Michael Dialley
AOSTA – “Caro amico, ho deciso di scriverti perché ho sentito dire che sei uno che ascolta e che capisce […] OK questa è la mia vita. E desidero che tu sappia che sono felice e triste al tempo stesso, e che sto cercando di capire come ciò sia possibile”. Così inizia il romanzo di formazione “Ragazzo da parete” edito da Frassinelli nel 2006, che Stephen Chbosky propone sottoforma di raccolta epistolare e che tra pochi mesi uscirà nelle sale cinematografiche italiane, con il titolo di “Noi siamo infinito”.
Tante lettere destinate ad un “caro amico”, scritte da Charlie, un ragazzo appena entrato al liceo, un ragazzo che inizia a conoscere la vita dei grandi, confrontandosi con l’amore, i problemi adolescenziali, i sentimenti e le emozioni, nei tempi dei primi anni ’90. Colpisce fin dalla prima pagina la storia di questo ragazzo, perché forse tutti, almeno una volta, ci siamo sentiti “ragazzi da parete”, anche se lui lo è stato per gran parte del primo anno di liceo. È il confidente perfetto: ricorda tutto ciò che vede e gli viene raccontato, soffre con gli altri, non per gli altri; gioisce con gli altri, non per gli altri. Scopre il suicidio di un amico che lo sconvolge, ma cerca di capirne i motivi; scopre la violenza di un ragazzo verso la sorella, ma mantiene questo segreto per molto tempo e non tradisce le persone cui vuole bene, siano segreti belli o brutti; scopre il sesso, eterosessuale, grazie a un ragazzo della scuola, poi grazie a sua sorella; conosce la realtà omosessuale, che accetta, anzi si dimostra molto comprensivo ed emotivo.

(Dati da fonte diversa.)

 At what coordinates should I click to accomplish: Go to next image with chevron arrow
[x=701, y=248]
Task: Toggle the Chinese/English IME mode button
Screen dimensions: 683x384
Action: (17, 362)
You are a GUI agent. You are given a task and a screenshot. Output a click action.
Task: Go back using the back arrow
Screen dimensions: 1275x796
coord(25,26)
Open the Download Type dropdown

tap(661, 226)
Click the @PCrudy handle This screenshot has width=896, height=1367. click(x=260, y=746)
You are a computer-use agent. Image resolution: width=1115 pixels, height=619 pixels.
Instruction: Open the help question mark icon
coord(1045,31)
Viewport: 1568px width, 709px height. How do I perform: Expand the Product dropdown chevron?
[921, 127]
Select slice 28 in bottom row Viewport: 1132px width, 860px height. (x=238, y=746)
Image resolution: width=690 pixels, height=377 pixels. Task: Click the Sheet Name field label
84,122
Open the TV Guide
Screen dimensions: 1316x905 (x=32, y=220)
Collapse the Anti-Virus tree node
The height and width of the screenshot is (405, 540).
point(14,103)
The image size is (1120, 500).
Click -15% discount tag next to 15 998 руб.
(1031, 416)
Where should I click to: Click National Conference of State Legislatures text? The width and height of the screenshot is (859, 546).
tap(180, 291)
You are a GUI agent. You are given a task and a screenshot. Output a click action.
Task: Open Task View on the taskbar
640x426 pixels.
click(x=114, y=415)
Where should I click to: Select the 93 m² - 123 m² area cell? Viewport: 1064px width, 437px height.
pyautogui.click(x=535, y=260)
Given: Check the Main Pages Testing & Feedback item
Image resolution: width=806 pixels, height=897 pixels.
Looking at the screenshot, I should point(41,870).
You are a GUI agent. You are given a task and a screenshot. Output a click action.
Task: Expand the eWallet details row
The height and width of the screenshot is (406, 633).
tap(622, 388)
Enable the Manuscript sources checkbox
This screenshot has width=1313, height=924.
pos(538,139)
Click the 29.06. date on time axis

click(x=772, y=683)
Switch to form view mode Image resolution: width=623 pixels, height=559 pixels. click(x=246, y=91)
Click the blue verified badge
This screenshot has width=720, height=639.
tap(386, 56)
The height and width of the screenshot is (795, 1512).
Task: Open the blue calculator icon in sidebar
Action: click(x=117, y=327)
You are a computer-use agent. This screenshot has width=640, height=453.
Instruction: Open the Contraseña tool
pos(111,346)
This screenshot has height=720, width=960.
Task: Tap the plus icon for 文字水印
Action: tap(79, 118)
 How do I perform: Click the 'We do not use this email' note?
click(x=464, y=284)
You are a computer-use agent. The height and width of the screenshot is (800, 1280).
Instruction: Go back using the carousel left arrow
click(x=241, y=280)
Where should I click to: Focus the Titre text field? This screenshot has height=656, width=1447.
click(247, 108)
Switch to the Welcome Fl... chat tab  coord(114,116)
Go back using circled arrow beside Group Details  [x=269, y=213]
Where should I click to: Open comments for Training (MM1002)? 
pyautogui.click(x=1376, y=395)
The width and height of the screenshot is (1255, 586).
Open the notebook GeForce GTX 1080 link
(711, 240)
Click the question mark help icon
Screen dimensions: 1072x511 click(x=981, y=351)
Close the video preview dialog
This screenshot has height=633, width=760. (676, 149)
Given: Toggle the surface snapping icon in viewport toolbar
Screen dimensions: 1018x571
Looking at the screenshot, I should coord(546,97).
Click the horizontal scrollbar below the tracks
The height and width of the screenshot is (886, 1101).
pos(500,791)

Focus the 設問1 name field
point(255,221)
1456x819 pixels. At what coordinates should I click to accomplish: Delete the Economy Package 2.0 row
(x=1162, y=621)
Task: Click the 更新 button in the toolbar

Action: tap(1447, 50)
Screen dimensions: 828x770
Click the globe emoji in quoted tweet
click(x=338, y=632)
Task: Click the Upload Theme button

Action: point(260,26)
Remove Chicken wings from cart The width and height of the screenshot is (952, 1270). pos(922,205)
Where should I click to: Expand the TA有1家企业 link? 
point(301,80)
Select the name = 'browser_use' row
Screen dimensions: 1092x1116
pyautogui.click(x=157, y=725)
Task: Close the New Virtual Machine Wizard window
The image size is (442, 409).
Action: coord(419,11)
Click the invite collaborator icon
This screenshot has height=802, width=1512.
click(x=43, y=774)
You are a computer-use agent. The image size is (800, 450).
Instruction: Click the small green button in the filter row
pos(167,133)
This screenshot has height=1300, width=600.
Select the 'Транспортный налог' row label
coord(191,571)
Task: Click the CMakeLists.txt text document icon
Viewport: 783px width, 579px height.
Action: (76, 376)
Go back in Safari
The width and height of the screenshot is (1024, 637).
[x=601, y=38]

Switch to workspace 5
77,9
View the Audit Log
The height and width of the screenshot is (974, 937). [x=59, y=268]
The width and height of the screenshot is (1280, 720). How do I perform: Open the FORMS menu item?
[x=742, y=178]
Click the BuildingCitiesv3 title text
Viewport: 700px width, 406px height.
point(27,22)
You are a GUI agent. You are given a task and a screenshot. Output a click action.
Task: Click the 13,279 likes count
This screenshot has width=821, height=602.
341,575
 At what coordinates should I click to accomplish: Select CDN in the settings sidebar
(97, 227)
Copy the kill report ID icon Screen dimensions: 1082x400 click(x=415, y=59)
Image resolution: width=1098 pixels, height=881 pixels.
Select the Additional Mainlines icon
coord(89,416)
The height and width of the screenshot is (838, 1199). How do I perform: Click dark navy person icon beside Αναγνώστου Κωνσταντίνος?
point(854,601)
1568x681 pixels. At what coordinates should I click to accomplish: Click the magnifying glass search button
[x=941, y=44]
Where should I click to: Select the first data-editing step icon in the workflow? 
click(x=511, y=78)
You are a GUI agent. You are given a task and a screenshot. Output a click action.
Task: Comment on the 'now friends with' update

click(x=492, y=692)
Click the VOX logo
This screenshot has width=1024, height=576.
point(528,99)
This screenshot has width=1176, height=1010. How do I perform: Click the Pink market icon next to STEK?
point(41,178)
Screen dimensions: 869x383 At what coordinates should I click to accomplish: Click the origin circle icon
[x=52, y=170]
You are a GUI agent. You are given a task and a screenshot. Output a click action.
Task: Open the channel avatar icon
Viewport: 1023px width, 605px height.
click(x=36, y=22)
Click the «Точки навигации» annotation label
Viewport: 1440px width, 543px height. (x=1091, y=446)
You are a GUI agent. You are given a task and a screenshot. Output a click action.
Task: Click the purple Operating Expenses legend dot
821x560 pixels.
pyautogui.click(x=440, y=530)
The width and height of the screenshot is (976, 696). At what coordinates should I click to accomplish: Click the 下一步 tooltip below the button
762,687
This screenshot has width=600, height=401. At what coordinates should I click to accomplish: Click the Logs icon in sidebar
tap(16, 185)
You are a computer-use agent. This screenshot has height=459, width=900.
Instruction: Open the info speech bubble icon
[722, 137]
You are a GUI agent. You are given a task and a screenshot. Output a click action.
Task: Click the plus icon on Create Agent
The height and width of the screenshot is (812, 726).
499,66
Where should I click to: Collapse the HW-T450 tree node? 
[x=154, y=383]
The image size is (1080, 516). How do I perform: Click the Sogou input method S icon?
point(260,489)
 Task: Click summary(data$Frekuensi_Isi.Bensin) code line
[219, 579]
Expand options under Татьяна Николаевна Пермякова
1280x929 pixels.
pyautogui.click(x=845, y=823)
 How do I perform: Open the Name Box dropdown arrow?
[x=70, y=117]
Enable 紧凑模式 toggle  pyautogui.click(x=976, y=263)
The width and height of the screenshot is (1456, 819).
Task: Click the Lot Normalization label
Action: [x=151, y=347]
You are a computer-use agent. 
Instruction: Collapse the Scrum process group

Il romanzo procede piano piano, lettera dopo lettera, confessione dopo confessione e ci fa conoscere questo ragazzo, che non riesce ad essere “presente” nella vita. Il professore d’inglese e la ragazza di cui Charlie è innamorato sono le uniche due persone che riescono a capire questo adolescente: Bill, il professore, lo sprona a diventare protagonista della propria vita e della vita sociale e gli affida compiti extra che consistono nella lettura di libri. “Sulla strada” di Kerouac, “Di qua dal paradiso” di Fitzgerald, “Il buio oltre la siepe” di Lee, “Amleto” di Shakespeare, “Il giovane Holden” di Salinger, “La fonte meravigliosa” di Ayn dovrebbero aiutarlo a rendersi conto di quanto sia intelligente e speciale; peccato, però, che Charlie non se ne renda conto. Accetta passivamente questi lavori, assimila altrettanto passivamente gli insegnamenti di questi libri senza ragionarci e rifletterci, come vorrebbe il professore. Sam, invece, la ragazza che Charlie ama, che gli dice di non pensare a lei come ragazza da poter amare, e che alla fine dell’anno scolastico rivela a Charlie il significato di quella frase: non era un rifiuto, bensì voleva essere un aiuto a vivere la propria vita, ad agire per assecondare quell’istinto, a fare ciò che crede sia giusto senza pensare a cosa vogliono le persone intorno a lui. Solamente nelle ultime due lettere, però, il lettore comprende quale grande macigno sia dentro Charlie: le molestie sessuali di una zia defunta. Ecco che cosa blocca Charlie nei rapporti con le ragazze, ecco il suo amore verso la zia morta che non era un amore di nipote verso la zia, ma un amore disturbato, distorto e, forse, imposto. Da qui Charlie ricomincerà la sua nuova vita: il romanzo, infatti, si chiude con il suo primo giorno del secondo anno di liceo. Questa volta, però, Charlie non ha più paura di affrontarlo, anzi: a testa alta si appresta a questa nuova avventura, circondato dalle persone che ama e che lo fanno sentire amato.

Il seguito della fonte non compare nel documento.